■ EXERCISE DETAILS: Can you convert the material from the line with "Identify the click" through the line with "homepage (295, 439)", both lines included, into a numbered list with any blank lines left out?

■ GIVEN RECORDS:

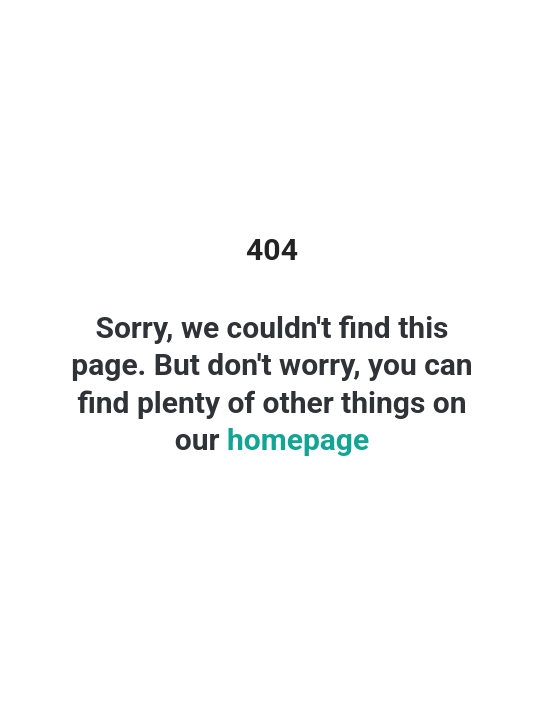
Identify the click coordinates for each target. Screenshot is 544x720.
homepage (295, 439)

* * *

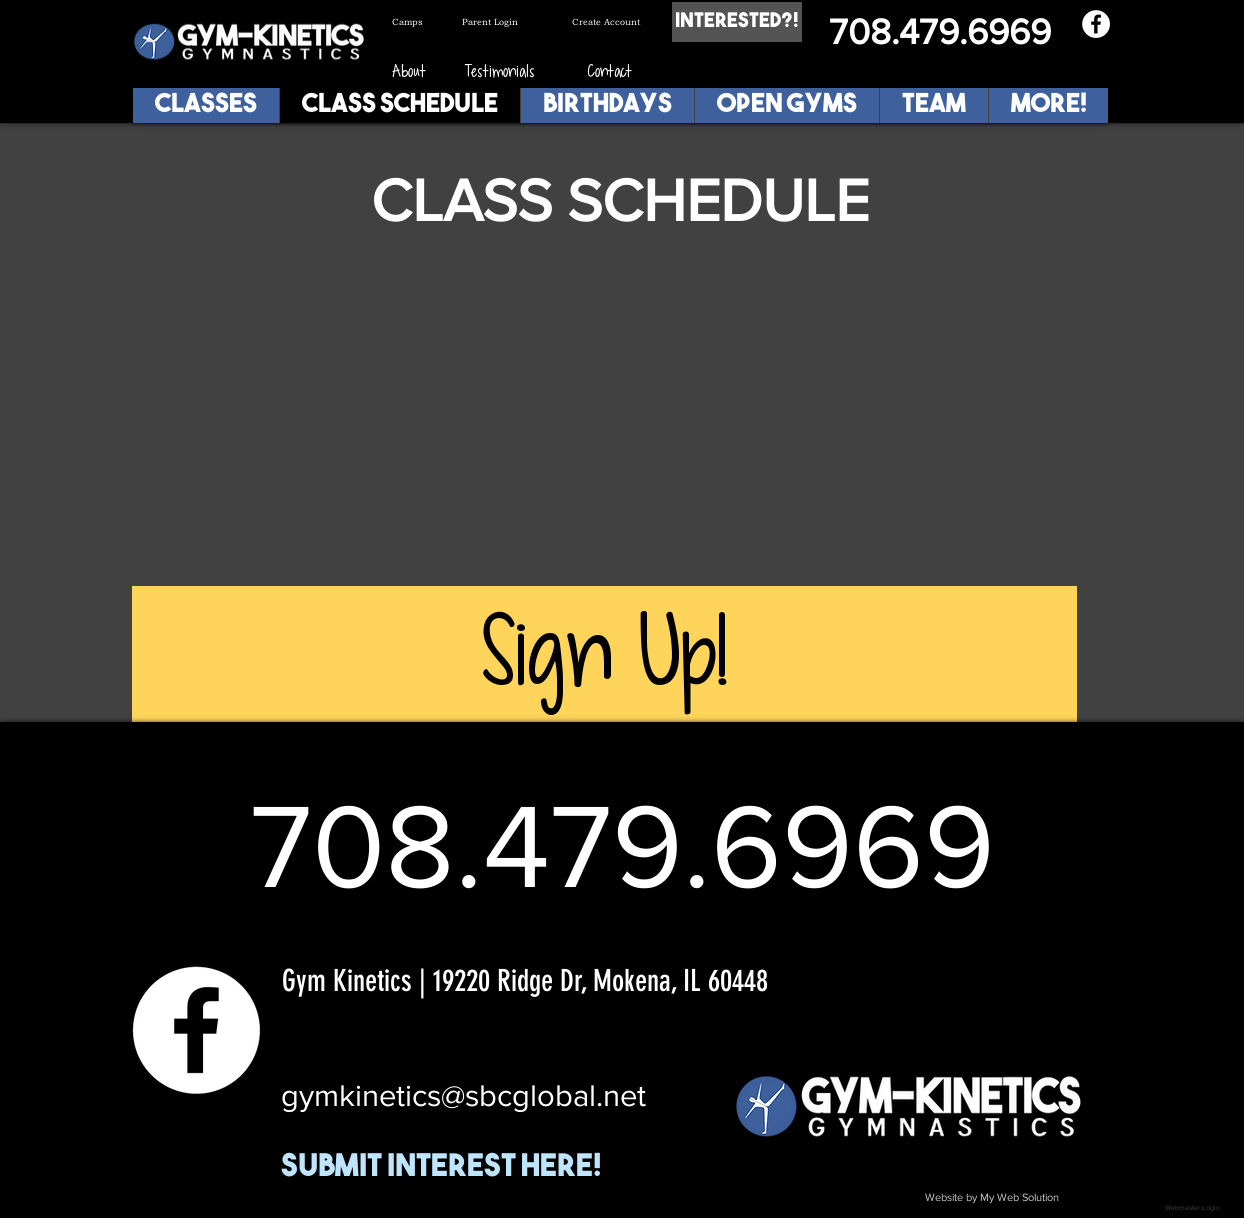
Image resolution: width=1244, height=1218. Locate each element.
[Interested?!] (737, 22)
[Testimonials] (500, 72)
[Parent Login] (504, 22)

■ TASK RESULT:
1. Identify the click coordinates for each target. Screenshot is 544x720.
2. homepage (295, 439)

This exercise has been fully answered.